BRASIL – Menos de 10% dos municípios realizaram conferências preparatórias para 5ª Conferência Nacional do Meio Ambiente a 35 dias do prazo.
Segundo informações da chefe da Assessoria de Participação Social e Diversidade do MMA, Luciana Soares de Holanda, cerca de 500 municípios já marcaram suas etapas municipais ou intermunicipais. No entanto, muitos ainda não cadastraram seus eventos no portal Brasil Participativo, o que dificulta a precisão dos números relacionados às conferências preparatórias.
As conferências municipais ou intermunicipais são o primeiro passo para a realização do evento nacional, previsto para maio de 2025. Durante esses eventos locais, a participação popular é estimulada para debater medidas de enfrentamento das mudanças climáticas e da transformação ecológica. Além disso, são eleitos representantes municipais e intermunicipais, assim como são selecionadas dez propostas locais a serem apresentadas nas etapas estaduais e distrital.
O prazo estabelecido para a realização das conferências municipais ou intermunicipais é até 15 de dezembro deste ano, conforme a portaria ministerial. As prefeituras devem divulgar as datas com antecedência mínima de 30 dias, o que significa que até esta quinta-feira (14), os munícipes deverão ser convocados. Já as conferências estaduais e distrital estão previstas para ocorrer entre 15 de janeiro e 15 de março de 2025.

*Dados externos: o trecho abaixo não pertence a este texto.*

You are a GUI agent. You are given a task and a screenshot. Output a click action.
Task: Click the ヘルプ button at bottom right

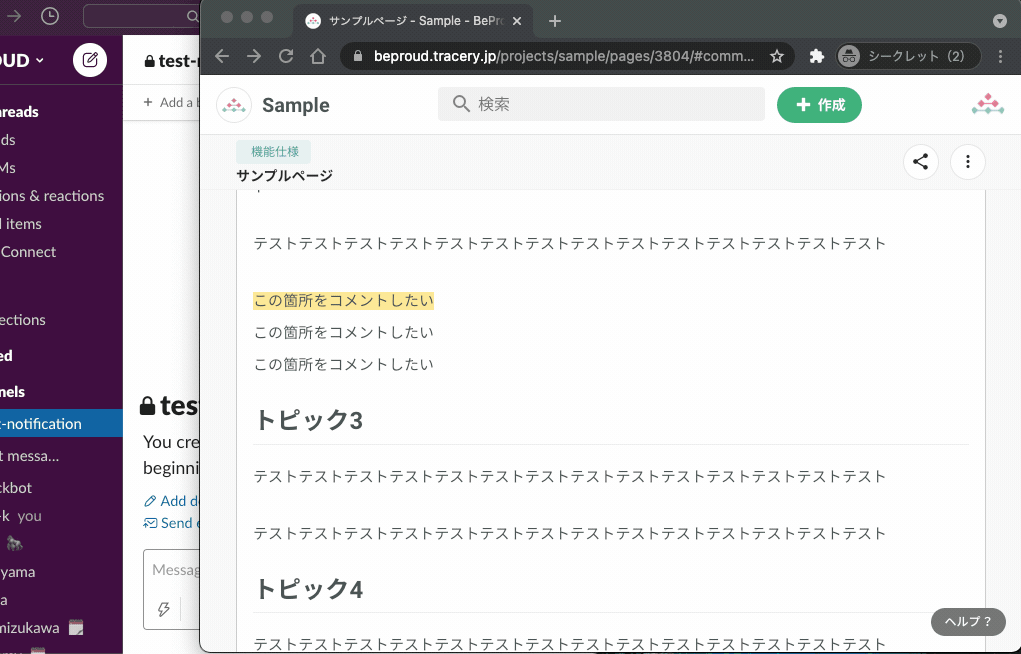coord(966,621)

A chefe da Assessoria de Participação Social e Diversidade do MMA ressaltou a importância do engajamento dos estados e municípios no processo de construção das propostas de governança climática. No entanto, a realização das etapas municipais tem sido impactada por diversos fatores, como as eleições municipais deste ano.
Caso as prefeituras não cumpram os prazos estabelecidos, a sociedade civil terá a possibilidade de convocar as conferências entre 15 e 30 de novembro. No entanto, é essencial que as administrações municipais se organizem dentro do prazo para evitar dificuldades futuras. A urgência das medidas frente à emergência climática exige a mobilização de todos os setores da sociedade e a participação ativa dos governos estaduais e municipais nas conferências. O tempo para agir é agora.